L'IMOCA con foil che ha vinto il Vendée Globe 2020
Safran (FRA 25) è stato varato il 5 marzo 2015 a Lorient, battezzato due giorni dopo. Progetto VPLP-Verdier costruito da CDK Technologies, è uno dei primi IMOCA 60 progettati fin dall'inizio con i foil, insieme a Banque Populaire VIII (stessa carena), Hugo Boss e Gitana 16. Rinominato Maître CoQ IV nel 2018, poi Groupe Apicil nel 2022, il battello ha partecipato a tre Vendée Globe, con risultati opposti: abbandono nel 2016, vittoria nel 2020, 15° nel 2024.
Architettura: la prima generazione di foilers IMOCA
Il battello misura 18,28 m × 5,80 m. La sua carena è stata sviluppata sulla stessa piattaforma di Banque Populaire VIII (Banque Populaire e Safran hanno condiviso stampi e attrezzature), ma ogni squadra ha poi evoluto il proprio progetto in modo indipendente.
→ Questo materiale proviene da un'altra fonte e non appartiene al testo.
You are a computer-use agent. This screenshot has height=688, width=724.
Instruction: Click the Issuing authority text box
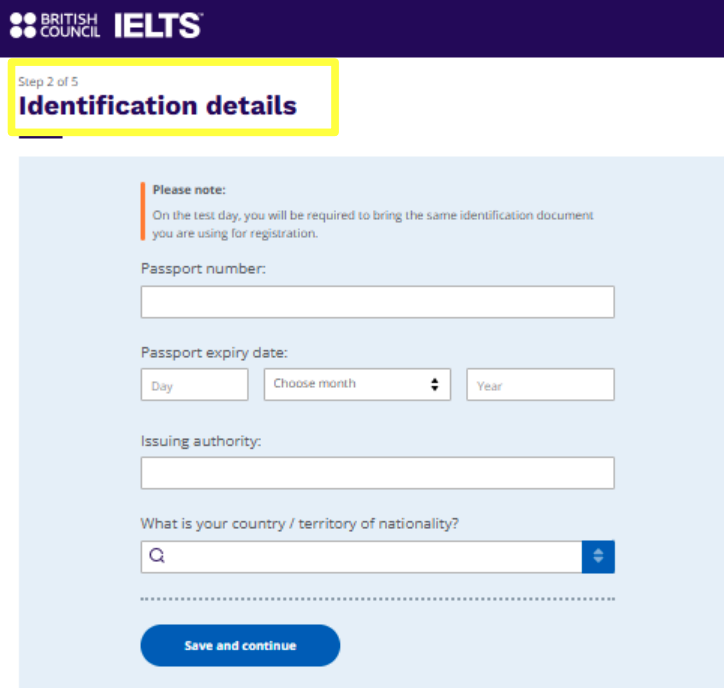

- Carena potente con foil laterali: gli idrofoil sollevano parzialmente lo scafo alle andature portanti e di reaching per ridurre la resistenza.
- Albero alare rotante posizionato dietro al pozzetto.
- Pozzetto centrale ribassato per proteggere lo skipper.
- Prua voluminosa per portare la barca al planning.
Tre Vendée Globe, tre skipper
Sotto la gestione di Morgan Lagravière (Safran Sailing Team, 2015-2017): Fastnet 2015 (3° in classe), Trophée SNSM 2015 (2°), 9° nella Transat New York–Vendée 2016. Sul Vendée Globe 2016-2017, Lagravière si trovava al 4° posto generale al 18° giorno quando un oggetto galleggiante non identificato danneggia un timone nell'Atlantico meridionale. Abbandono.
Sotto la gestione di Yannick Bestaven e rinominato Maître CoQ IV (2018-2022): 2° nella Bermudes 1000 Race 2020, poi vincitore del Vendée Globe 2020-2021 in 80 gg 03 h 44 min, dopo una rimonta in classifica legata al recupero orario concesso per il soccorso a Kevin Escoffier.
Sotto la gestione di Damien Seguin e rinominato Groupe Apicil (2022-): abbandono nella Route du Rhum 2022, 8° nella Transat CIC 2024, 15° nel Vendée Globe 2024-2025 in 84 gg 20 h 31 min.